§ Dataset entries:
[Start of section]
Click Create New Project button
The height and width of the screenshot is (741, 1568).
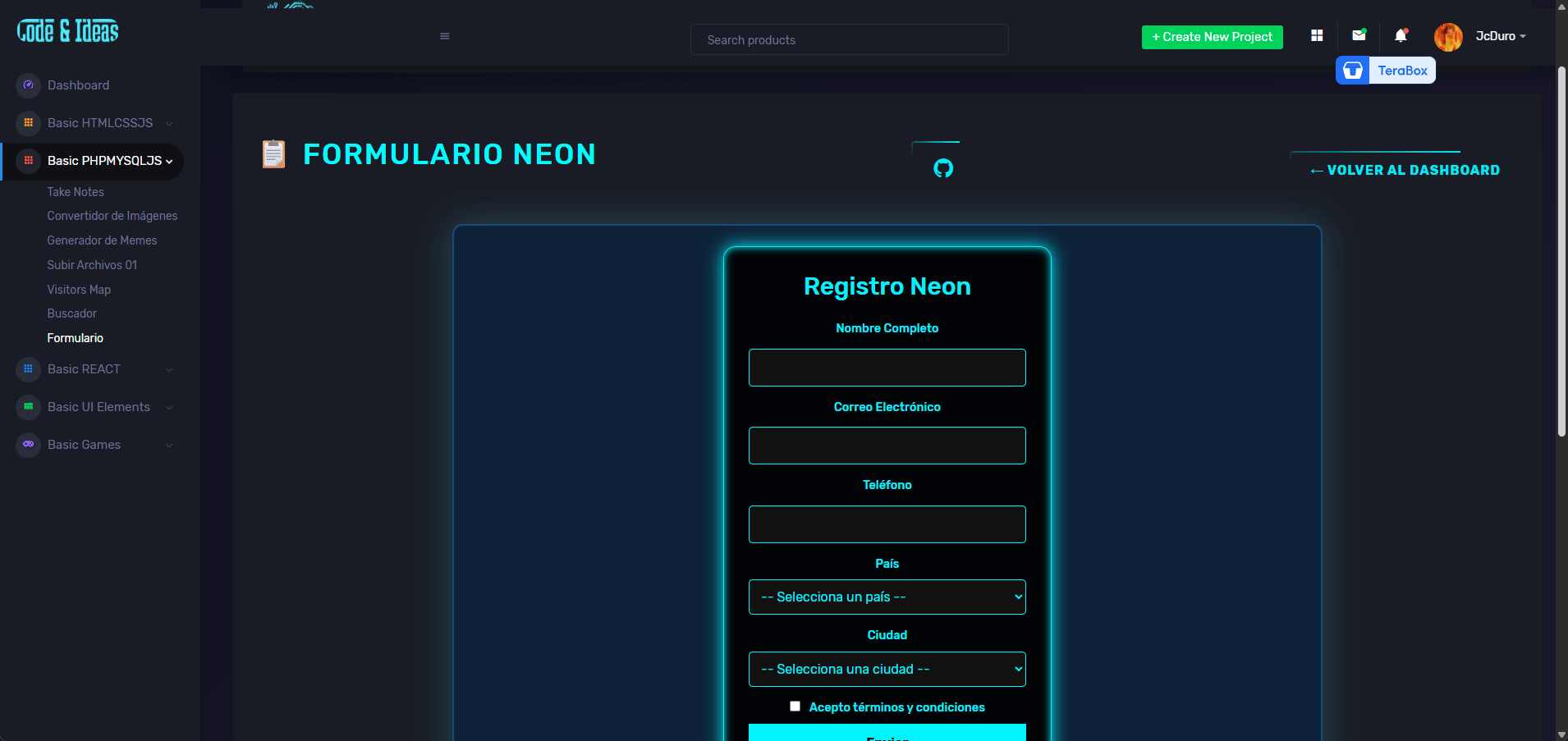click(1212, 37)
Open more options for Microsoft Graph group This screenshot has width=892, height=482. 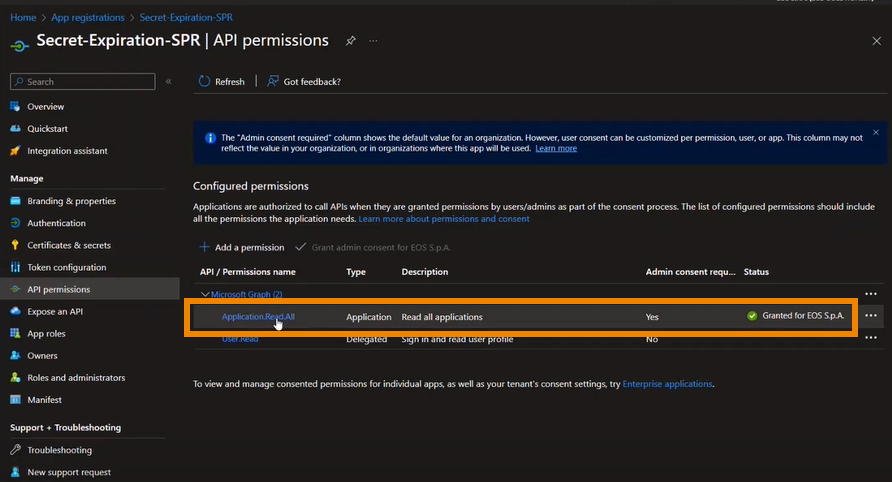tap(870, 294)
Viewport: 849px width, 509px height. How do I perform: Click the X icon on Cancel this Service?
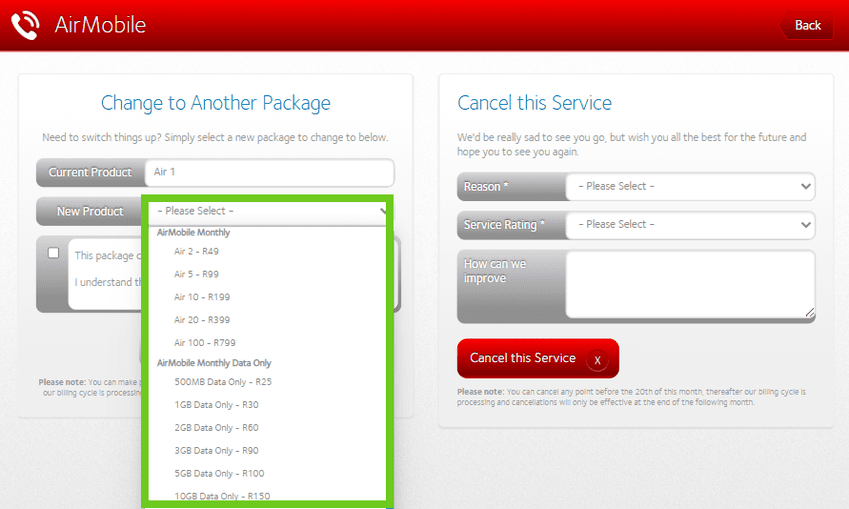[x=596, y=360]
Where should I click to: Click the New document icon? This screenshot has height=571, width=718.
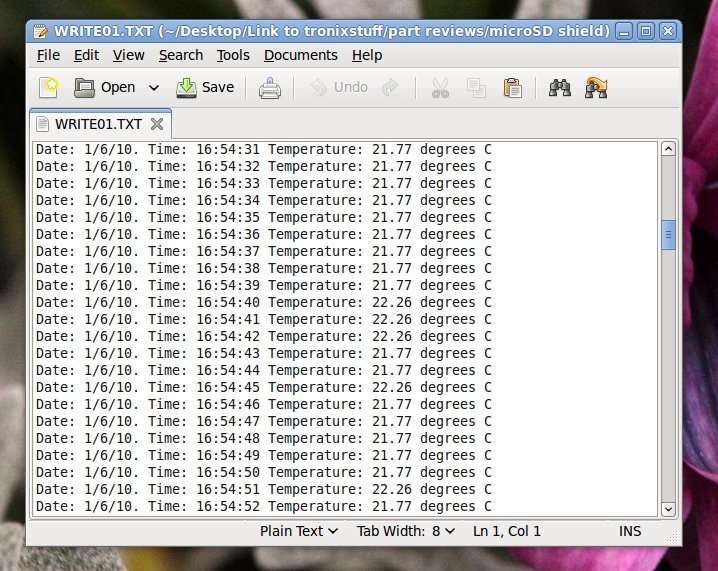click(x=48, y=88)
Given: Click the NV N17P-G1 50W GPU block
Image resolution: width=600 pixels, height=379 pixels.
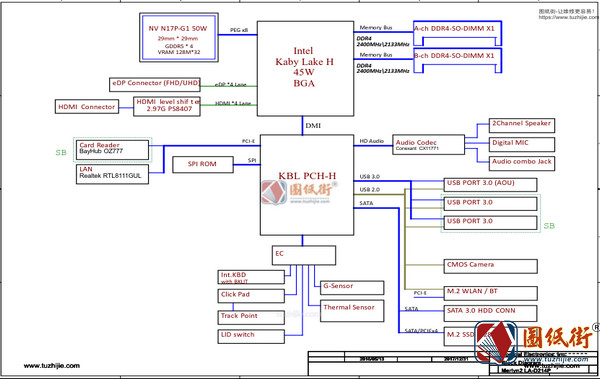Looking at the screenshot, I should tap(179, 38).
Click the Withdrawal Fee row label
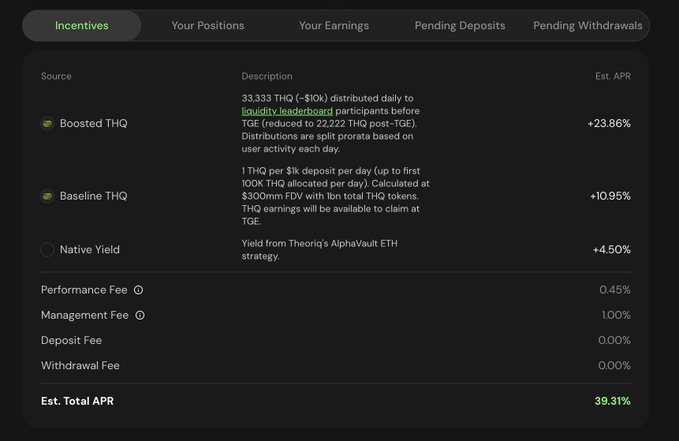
[End of section]
[Start of section]
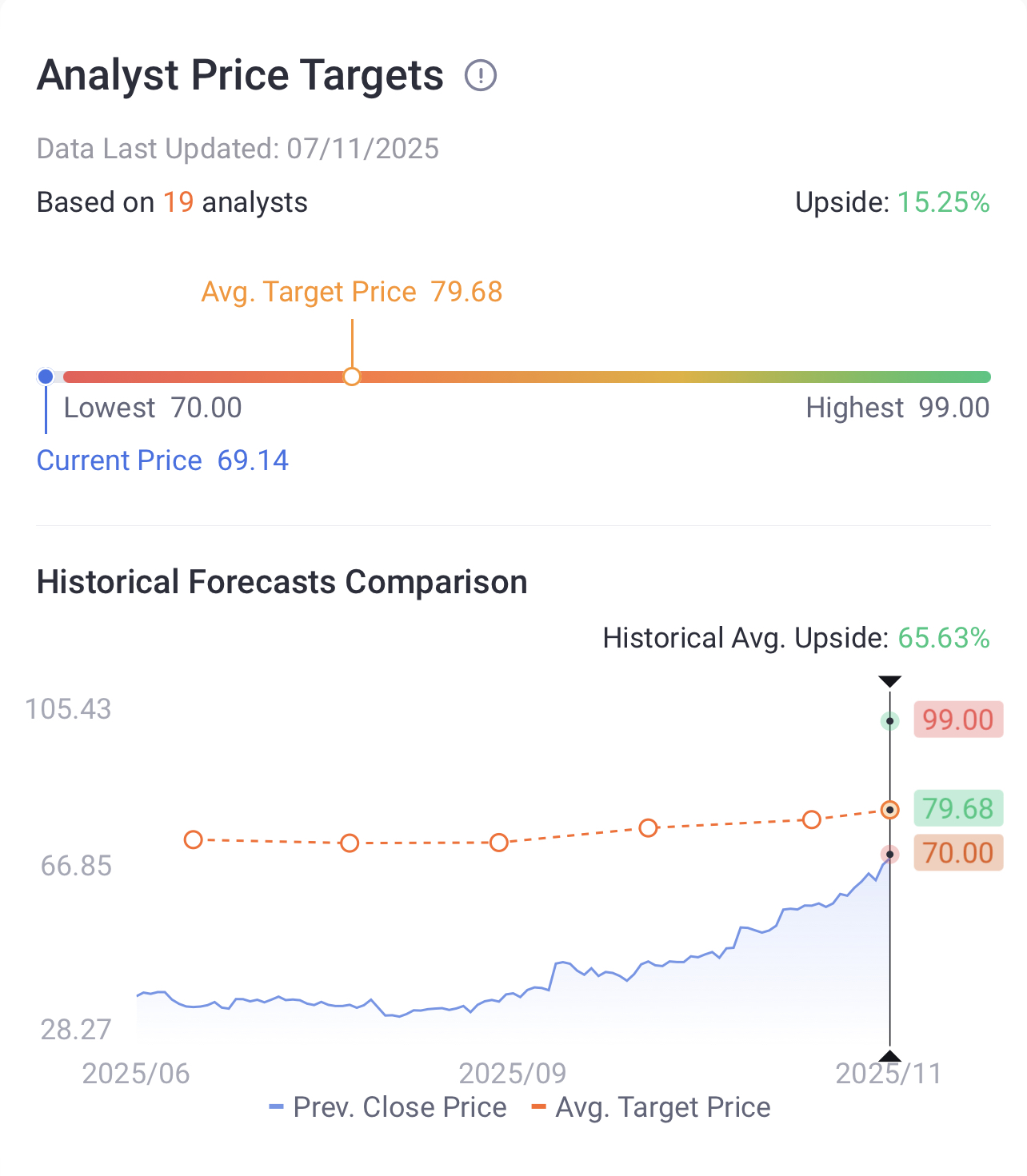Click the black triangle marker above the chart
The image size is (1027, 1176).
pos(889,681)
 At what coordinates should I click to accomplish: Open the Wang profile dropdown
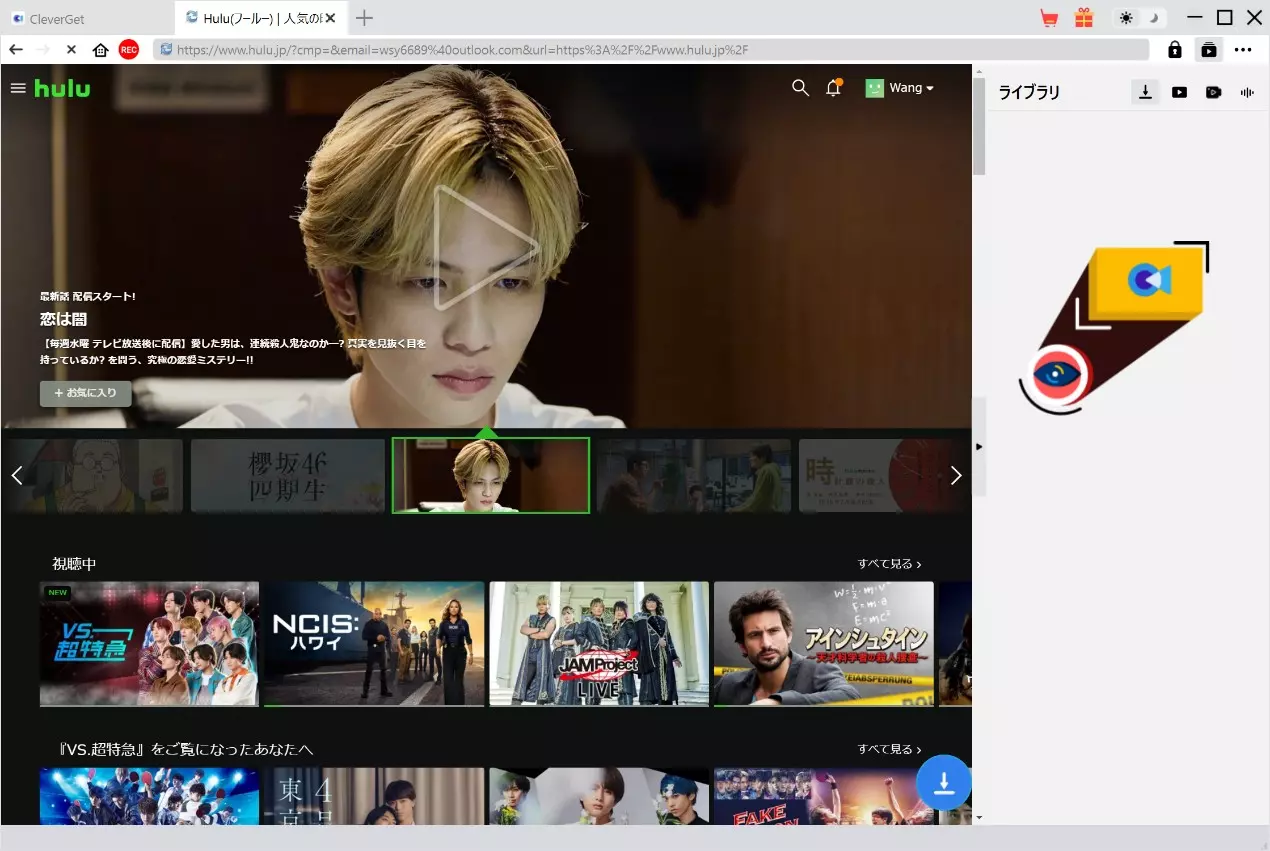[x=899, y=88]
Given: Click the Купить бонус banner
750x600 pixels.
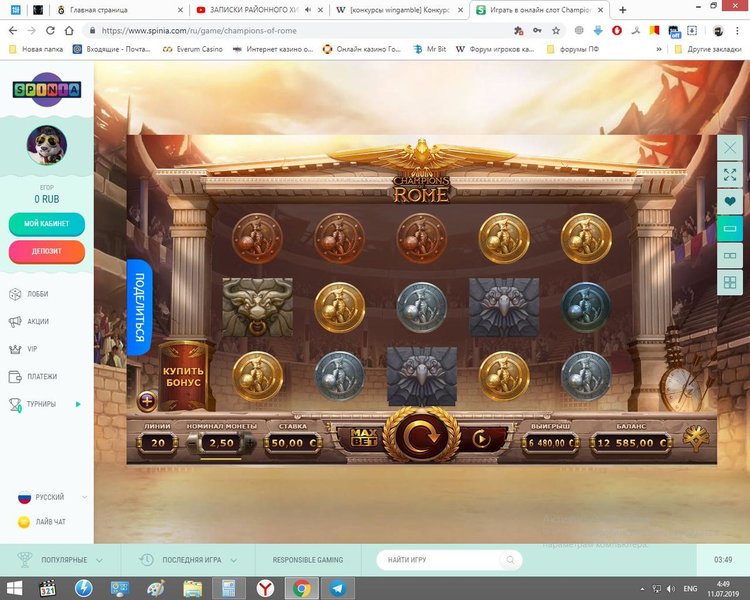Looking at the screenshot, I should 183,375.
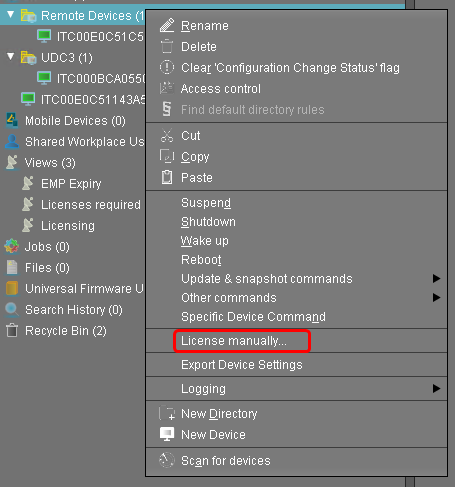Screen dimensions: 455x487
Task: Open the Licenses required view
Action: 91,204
[End of section]
§ EXERCISE OBJECTIVE: Look above for the line with "Image resolution: width=600"; quote it and every line after it, stopping after the line with "Click the Withdrawal Fee row label", exactly, with nothing added and without pictures.

§ TASK OUTPUT:
Image resolution: width=600 pixels, height=379 pixels.
Looking at the screenshot, I should tap(179, 38).
Click the Withdrawal Fee row label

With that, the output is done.